Give Up on Natural Primary Keys

  • nova wrote:

    Jeff Moden wrote:

    I have a question for all you folks claiming that every table must have a natural key.  What would you use for a natural key for either an Employee table or a Customer table?

    For a customer table, probably a login name or an account number. Obviously the answer depends on the nature of the business domain (which is what a "business key" AKA natural key is all about).

    The login name can change.  It's not an immutable item.  And, I disagree... a "Business Key" is not the same as a "Natural Key".

    --Jeff Moden


    RBAR is pronounced "ree-bar" and is a "Modenism" for Row-By-Agonizing-Row.
    First step towards the paradigm shift of writing Set Based code:
    ________Stop thinking about what you want to do to a ROW... think, instead, of what you want to do to a COLUMN.

    Change is inevitable... Change for the better is not.


    Helpful Links:
    How to post code problems
    How to Post Performance Problems
    Create a Tally Function (fnTally)

  • ZZartin wrote:

    Jeff Moden wrote:

    I have a question for all you folks claiming that every table must have a natural key.  What would you use for a natural key for either an Employee table or a Customer table?

    Really for both of those I would probably use a key I've created as the new natural key.  For an employee that might be employee ID.

    The argument about natural keys vs surrogate keys only really becomes a debate when you are taking in data that has a logical primary key itself and you have to decide whether you want to maintain that or create your own.

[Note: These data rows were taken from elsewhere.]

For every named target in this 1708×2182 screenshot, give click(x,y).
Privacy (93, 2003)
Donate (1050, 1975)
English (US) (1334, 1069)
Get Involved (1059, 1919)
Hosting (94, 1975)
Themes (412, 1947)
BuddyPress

    I guess that "depends" on what the EmployeeID contains.  To me, if it's just a number with no other meaning, then it's not a "natural" key.  It's a "surrogate" key and it contains absolutely no way to identify who the employee actually is without looking it up in a table... as it should be.  It should also NOT contain things like the date of hire and a sequence number.  By itself, it should be totally meaningless.

    --Jeff Moden


    RBAR is pronounced "ree-bar" and is a "Modenism" for Row-By-Agonizing-Row.
    First step towards the paradigm shift of writing Set Based code:
    ________Stop thinking about what you want to do to a ROW... think, instead, of what you want to do to a COLUMN.

    Change is inevitable... Change for the better is not.


    Helpful Links:
    How to post code problems
    How to Post Performance Problems
    Create a Tally Function (fnTally)

  • Jeff Moden wrote:

    The login name can change.  It's not an immutable item.  And, I disagree... a "Business Key" is not the same as a "Natural Key".

    Agreed that login name isn't immutable but keys don't have to be immutable. It is usually desirable for a key to be as stable as possible but immutability is not always essential and in many cases not likely to be achievable. Login names should be unique however and if you make them non-nullable and put a uniqueness constraint on them then certainly they are keys in the relational sense (I'm assuming a login name is automatically "irreducible").

    Returning to the topic of this thread, GDPR makes no distinction as to what type of identifier is used, whether it can change or whether it is "natural" or not.

  • I like the distinction between business key and natural key.  Usually I have used the term business key.  Sometimes the business key has to be an identity.  Employee number seems an obvious example.  It's usually the next number on the list.

  • nova wrote:

    Jeff Moden wrote:

    The login name can change.  It's not an immutable item.  And, I disagree... a "Business Key" is not the same as a "Natural Key".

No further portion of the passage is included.